------ Material for this task
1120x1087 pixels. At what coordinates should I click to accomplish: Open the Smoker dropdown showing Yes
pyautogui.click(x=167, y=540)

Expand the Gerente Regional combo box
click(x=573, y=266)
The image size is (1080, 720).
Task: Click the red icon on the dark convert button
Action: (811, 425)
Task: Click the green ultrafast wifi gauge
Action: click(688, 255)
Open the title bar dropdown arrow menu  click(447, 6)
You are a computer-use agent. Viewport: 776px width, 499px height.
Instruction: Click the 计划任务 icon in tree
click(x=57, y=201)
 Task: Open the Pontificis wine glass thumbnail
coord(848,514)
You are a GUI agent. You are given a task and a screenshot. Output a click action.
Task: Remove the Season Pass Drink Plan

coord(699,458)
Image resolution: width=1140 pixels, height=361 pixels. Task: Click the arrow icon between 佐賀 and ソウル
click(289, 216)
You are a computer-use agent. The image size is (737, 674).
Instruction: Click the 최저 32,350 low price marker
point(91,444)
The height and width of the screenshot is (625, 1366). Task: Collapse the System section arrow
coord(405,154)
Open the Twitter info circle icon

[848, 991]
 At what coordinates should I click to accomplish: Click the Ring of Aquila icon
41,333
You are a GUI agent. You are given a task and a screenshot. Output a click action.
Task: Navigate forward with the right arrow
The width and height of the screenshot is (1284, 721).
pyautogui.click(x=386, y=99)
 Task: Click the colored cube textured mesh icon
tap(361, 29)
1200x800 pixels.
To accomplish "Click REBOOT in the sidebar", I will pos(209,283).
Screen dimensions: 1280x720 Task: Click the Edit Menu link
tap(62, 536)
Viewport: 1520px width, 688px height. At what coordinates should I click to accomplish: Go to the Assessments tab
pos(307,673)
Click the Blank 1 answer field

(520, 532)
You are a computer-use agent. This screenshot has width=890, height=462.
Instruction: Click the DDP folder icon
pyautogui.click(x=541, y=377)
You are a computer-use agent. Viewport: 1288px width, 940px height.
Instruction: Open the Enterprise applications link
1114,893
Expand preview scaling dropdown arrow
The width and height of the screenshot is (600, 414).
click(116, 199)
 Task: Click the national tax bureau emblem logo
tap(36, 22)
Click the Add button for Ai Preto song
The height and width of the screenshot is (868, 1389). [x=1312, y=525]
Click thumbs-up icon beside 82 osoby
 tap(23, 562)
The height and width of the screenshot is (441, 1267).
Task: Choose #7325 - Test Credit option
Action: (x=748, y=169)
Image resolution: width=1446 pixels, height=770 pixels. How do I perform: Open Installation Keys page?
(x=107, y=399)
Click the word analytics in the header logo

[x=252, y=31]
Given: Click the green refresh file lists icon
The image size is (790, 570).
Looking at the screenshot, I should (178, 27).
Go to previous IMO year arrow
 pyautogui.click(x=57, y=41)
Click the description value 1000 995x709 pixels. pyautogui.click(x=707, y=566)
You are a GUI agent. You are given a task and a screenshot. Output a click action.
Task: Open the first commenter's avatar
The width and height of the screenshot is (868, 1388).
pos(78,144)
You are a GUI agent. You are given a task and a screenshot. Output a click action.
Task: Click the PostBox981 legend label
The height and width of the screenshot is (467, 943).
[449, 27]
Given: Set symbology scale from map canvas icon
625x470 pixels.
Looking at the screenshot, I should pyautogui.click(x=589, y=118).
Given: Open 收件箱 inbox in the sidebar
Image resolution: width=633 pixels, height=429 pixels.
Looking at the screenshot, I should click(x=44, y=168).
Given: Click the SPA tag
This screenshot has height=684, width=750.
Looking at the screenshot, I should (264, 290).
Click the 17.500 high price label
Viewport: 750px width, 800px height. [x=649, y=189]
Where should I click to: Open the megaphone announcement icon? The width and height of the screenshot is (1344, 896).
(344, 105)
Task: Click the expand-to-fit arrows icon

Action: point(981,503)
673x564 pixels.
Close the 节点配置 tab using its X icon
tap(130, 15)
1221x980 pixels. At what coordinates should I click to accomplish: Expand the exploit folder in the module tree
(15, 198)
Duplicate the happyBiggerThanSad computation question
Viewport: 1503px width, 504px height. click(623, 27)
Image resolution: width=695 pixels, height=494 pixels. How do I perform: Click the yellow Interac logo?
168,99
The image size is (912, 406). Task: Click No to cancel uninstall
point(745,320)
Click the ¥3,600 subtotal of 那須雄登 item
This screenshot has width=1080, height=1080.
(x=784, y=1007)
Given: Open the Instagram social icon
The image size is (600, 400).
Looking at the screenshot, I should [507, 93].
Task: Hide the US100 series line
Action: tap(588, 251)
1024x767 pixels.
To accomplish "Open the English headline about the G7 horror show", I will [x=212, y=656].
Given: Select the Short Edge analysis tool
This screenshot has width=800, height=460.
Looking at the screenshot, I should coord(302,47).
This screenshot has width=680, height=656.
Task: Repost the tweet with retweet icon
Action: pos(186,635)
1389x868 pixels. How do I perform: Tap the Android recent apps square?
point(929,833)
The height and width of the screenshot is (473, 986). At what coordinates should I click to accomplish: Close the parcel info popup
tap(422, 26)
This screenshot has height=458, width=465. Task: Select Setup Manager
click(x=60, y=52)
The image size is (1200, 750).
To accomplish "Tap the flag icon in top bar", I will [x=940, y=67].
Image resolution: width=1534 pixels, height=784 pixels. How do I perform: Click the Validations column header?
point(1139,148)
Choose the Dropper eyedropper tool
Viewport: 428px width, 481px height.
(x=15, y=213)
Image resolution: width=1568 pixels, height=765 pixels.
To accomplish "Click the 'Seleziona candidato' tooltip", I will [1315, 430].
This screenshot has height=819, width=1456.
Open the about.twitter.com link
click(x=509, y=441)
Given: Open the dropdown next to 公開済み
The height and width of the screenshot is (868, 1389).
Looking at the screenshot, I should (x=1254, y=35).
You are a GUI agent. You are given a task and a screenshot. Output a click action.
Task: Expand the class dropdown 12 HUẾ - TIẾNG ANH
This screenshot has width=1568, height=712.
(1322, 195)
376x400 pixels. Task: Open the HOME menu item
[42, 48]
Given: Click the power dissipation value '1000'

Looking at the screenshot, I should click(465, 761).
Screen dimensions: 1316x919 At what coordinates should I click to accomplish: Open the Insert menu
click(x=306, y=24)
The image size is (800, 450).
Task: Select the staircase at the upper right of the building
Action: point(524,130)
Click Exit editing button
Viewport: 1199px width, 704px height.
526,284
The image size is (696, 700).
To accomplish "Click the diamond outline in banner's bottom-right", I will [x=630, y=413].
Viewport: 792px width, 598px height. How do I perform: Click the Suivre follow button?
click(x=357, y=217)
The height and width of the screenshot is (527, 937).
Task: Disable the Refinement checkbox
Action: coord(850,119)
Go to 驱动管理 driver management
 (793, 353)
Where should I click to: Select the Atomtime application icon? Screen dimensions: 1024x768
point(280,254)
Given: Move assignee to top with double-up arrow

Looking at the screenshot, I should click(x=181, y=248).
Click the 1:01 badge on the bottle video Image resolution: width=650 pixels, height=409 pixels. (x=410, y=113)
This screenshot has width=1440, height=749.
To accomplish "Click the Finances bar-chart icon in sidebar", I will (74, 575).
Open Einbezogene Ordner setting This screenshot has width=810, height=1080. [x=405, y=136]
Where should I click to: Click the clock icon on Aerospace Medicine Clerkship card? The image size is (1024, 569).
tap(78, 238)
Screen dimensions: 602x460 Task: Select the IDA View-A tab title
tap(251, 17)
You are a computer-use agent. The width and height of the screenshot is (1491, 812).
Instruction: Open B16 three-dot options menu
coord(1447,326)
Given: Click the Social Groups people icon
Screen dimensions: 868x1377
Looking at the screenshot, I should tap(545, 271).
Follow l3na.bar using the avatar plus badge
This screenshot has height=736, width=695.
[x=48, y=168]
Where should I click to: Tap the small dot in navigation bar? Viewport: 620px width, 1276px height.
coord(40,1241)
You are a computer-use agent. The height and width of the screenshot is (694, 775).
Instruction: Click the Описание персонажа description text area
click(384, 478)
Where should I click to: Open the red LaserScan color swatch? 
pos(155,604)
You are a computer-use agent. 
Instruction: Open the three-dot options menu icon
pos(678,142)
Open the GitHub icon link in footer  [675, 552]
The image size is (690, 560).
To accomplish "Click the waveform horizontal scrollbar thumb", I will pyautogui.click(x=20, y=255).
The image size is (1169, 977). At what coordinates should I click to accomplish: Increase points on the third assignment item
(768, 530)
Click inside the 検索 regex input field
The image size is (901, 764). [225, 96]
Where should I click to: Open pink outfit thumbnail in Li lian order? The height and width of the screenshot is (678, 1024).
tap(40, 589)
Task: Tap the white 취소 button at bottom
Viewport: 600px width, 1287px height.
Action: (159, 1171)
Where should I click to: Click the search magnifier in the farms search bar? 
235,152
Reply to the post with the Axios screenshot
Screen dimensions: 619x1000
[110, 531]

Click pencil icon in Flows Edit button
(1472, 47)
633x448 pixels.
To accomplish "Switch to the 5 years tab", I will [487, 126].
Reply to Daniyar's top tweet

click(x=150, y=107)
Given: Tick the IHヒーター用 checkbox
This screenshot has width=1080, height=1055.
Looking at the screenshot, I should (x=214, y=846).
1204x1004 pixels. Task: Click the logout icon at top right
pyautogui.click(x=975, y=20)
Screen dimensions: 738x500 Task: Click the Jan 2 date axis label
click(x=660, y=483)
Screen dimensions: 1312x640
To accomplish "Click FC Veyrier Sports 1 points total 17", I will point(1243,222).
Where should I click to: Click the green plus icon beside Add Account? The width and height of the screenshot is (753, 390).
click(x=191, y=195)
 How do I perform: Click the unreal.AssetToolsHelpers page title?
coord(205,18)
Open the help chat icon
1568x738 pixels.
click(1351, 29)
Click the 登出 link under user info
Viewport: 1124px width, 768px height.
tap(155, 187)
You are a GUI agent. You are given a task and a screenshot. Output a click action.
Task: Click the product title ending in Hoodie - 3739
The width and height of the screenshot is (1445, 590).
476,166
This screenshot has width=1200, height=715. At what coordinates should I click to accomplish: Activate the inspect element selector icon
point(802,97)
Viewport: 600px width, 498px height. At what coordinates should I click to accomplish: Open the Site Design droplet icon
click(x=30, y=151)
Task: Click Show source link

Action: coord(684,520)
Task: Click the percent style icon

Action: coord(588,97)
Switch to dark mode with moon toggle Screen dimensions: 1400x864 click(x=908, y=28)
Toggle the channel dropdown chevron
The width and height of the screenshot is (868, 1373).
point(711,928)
------------
What is expected
Make an exact copy of every line from the one with "The width and height of the screenshot is (868, 1373)." to the end of the data, with the first and last of those lines included.

Response area
The width and height of the screenshot is (868, 1373).
point(711,928)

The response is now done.